EXERCISE |
Without the pictures, copy all the entries below exactly.

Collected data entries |

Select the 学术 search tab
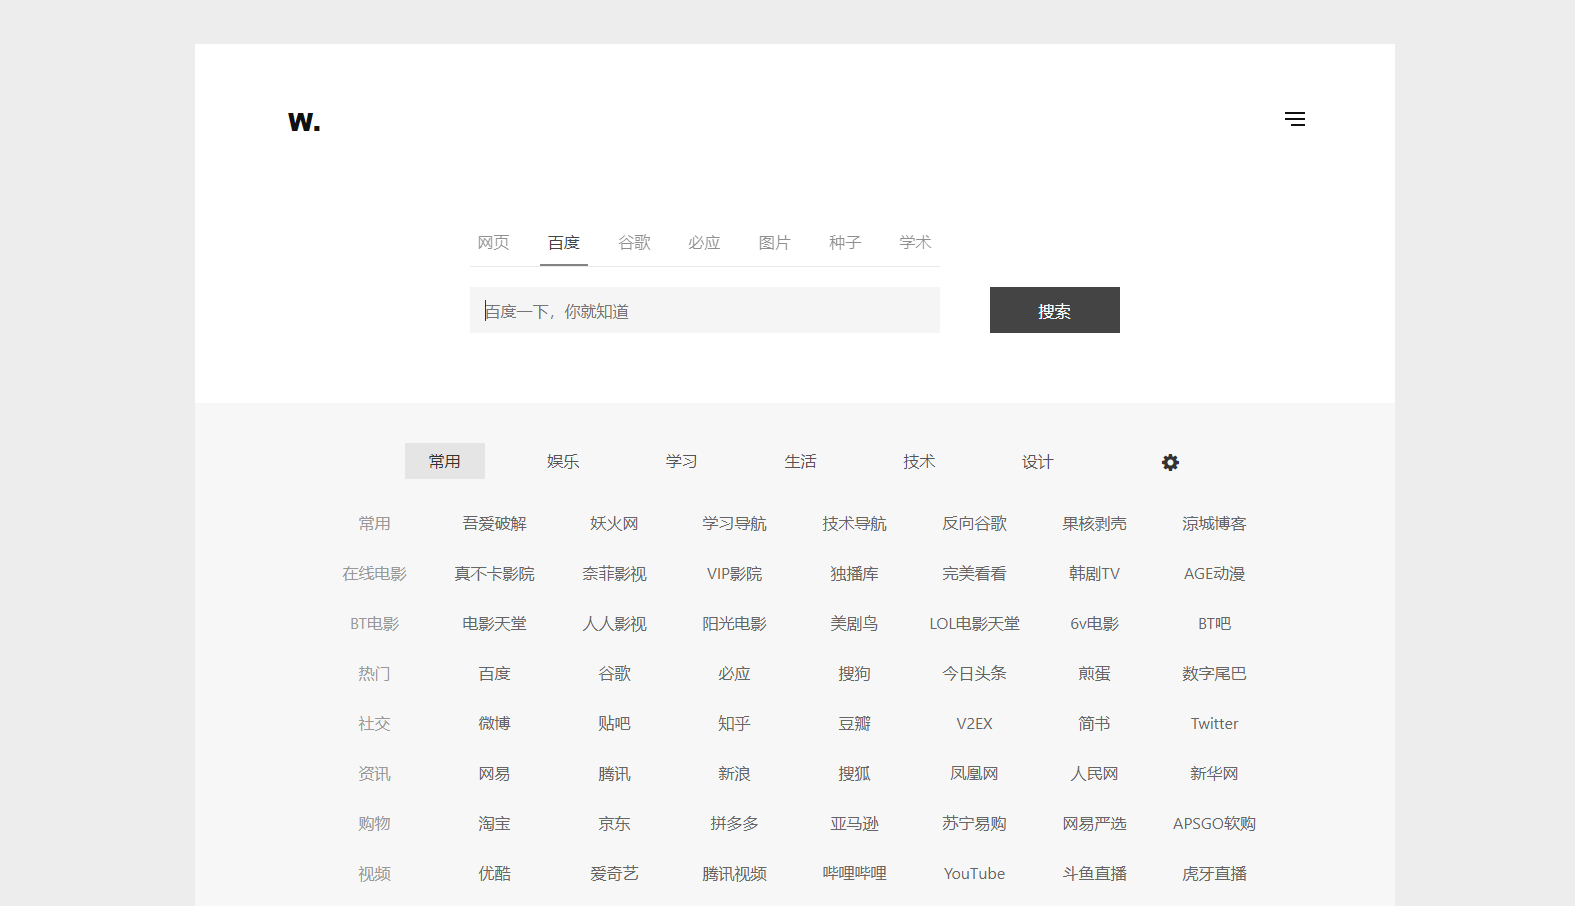 coord(915,243)
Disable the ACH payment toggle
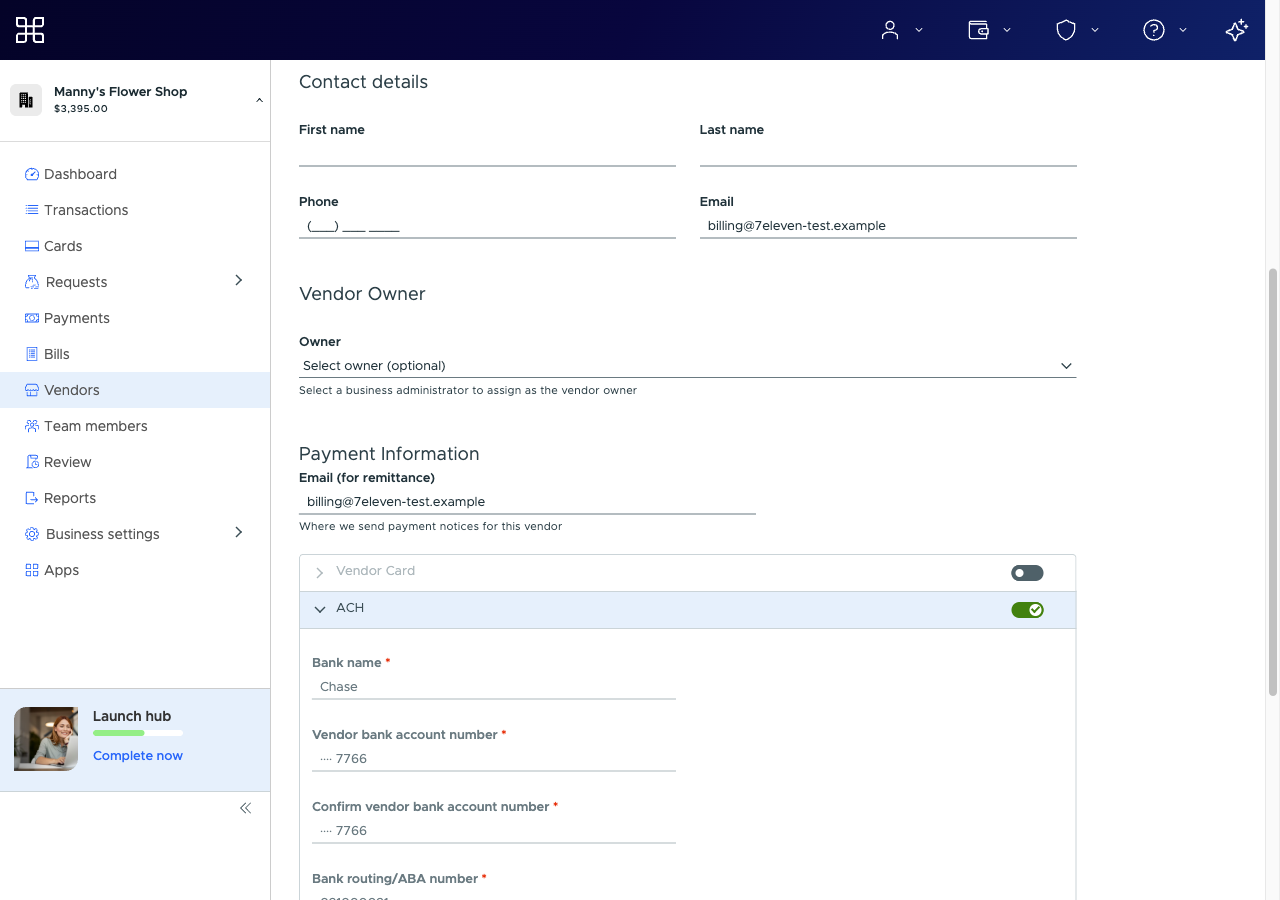Screen dimensions: 1280x900 1027,610
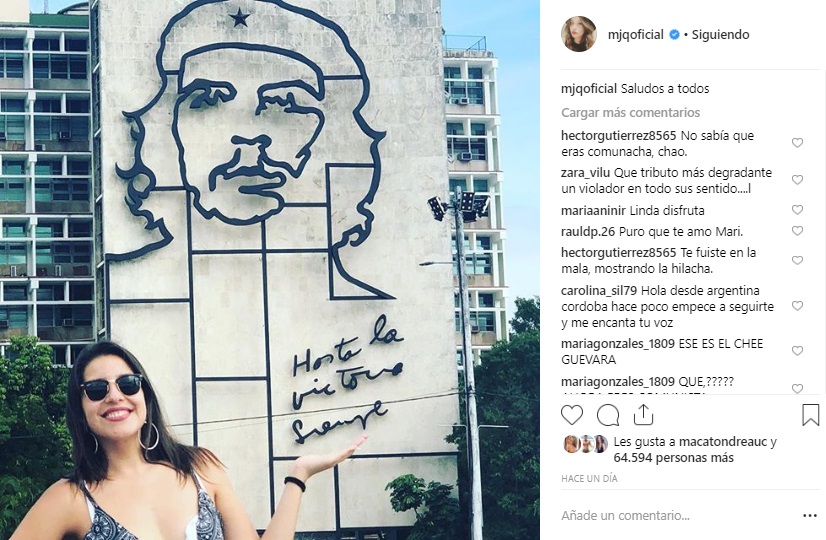
Task: Like mariaaninir's Linda disfruta comment
Action: click(798, 210)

ANSWER |
Select the 学术 search tab
 coord(915,243)
Disable the ACH payment toggle
Screen dimensions: 1280x900 1027,610
Task: Like mariaaninir's Linda disfruta comment
Action: click(798, 210)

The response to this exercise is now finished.